In a game on April 7, 2019, against the Cincinnati Reds, Archer gave up a second-inning, two-run home run to Derek Dietrich. As the ball flew over the wall, Dietrich stayed at home plate and admired the ball for a few seconds as it went over before he started running. When Dietrich returned to bat in the fourth inning, Archer threw a ball behind Dietrich's back. Benches cleared, five people were ejected, and Archer struck out Dietrich when play resumed. Archer denied intent, but received a five-game suspension on April 9. For the season, he was 3–9 with a career-worst 5.19 ERA.

On June 3, 2020, it was announced that Archer would be out until 2021 after he underwent surgery for thoracic outlet syndrome.

On October 31, 2020, the Pirates declined Archer's club option for 2021, making him a free agent for the first time in his career.

===Tampa Bay Rays (second stint)===
On February 9, 2021, Archer signed a one-year, $6.5 million contract with Tampa Bay. On May 8, 2021, Archer was placed on the 60-day injured list with forearm tightness. On August 22, the Rays activated Archer from the injured list.

===Minnesota Twins===
On March 28, 2022, Archer signed a one-year contract with the Minnesota Twins. On November 7, 2022, the Twins declined the option on his 2023 season, making him a free agent.

==Post-playing career==
On December 4, 2023, Archer took a job with the Los Angeles Dodgers as an assistant in their baseball operations department for the 2024 season.

==International career==
Archer pitched for Team USA in the 2017 World Baseball Classic. In his only start of the tournament, the first game for Team USA, Archer pitched four perfect innings against Colombia in a 3–2, extra-inning victory for the US.

==Scouting profile==
Archer is listed at 6 ft 3 in and 200 lbs. He threw a four-seam fastball between 93–96 mph that could reach 99 mph (159 km/h). His secondary pitches included a dominating slider at 86–89 mph, and circle change from 86 to 90 mph. According to Pedro Martinez, Archer was prone to expose the ball too early, long before release, leading to batters getting clear clues to his pitches, and compounded by his slow release time compared to other right-handed low-three-quarters-position pitchers like Edinson Vólquez and Jacob deGrom.

==Personal life==
Archer's biological mother, Sonya Clark, is Caucasian. His biological father, Darryl Magnum, is African-American. Archer was raised by Donna and Ron Archer, his maternal grandparents, who adopted him when he was two years old.
#####
◆ Problem to solve
Answer these from the passage on Archer's career:
(a) How long was the suspension Archer received on April 9, 2019?
(b) Which team did Archer face in his only start of the 2017 World Baseball Classic?
(c) Who adopted Archer when he was two years old?

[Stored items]
#####
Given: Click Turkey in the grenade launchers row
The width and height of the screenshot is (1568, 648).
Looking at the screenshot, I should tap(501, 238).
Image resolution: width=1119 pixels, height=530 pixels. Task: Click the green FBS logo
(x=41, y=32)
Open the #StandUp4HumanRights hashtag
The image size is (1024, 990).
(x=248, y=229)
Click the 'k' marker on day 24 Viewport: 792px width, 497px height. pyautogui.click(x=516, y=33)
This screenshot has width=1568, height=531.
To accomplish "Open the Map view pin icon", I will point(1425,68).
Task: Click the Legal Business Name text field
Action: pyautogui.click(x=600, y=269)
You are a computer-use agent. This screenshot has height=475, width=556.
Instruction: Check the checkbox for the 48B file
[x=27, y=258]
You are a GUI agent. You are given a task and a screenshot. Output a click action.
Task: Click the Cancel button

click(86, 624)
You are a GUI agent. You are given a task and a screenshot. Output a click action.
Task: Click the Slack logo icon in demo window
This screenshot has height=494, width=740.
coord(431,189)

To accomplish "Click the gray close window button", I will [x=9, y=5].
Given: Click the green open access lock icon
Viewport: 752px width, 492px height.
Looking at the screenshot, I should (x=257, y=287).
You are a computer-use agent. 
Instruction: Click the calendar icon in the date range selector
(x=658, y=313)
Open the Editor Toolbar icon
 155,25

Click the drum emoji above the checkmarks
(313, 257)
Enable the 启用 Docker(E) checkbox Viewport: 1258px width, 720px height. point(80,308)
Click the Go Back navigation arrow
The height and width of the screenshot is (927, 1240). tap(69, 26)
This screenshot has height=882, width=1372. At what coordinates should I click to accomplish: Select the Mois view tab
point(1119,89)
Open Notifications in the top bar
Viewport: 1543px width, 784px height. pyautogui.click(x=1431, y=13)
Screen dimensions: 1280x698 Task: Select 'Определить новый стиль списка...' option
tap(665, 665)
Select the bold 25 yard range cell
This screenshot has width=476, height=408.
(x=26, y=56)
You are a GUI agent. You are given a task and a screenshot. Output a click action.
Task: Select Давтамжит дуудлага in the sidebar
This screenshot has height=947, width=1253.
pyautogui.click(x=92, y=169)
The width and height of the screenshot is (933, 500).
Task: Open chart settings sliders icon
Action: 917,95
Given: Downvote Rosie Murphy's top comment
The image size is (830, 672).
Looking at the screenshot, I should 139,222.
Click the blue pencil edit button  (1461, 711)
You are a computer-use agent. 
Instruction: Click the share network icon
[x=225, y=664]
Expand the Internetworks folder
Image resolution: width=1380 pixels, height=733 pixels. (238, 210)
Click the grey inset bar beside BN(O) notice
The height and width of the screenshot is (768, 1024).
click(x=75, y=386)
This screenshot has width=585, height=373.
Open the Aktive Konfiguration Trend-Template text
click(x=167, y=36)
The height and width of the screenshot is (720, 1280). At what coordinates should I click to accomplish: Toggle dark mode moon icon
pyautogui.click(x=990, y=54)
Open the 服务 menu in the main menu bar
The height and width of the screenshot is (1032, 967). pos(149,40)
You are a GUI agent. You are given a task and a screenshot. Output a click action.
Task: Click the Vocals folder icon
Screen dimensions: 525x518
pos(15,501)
#####
◆ Result of this task
(a) Five games.
(b) Colombia.
(c) Donna and Ron Archer, his maternal grandparents.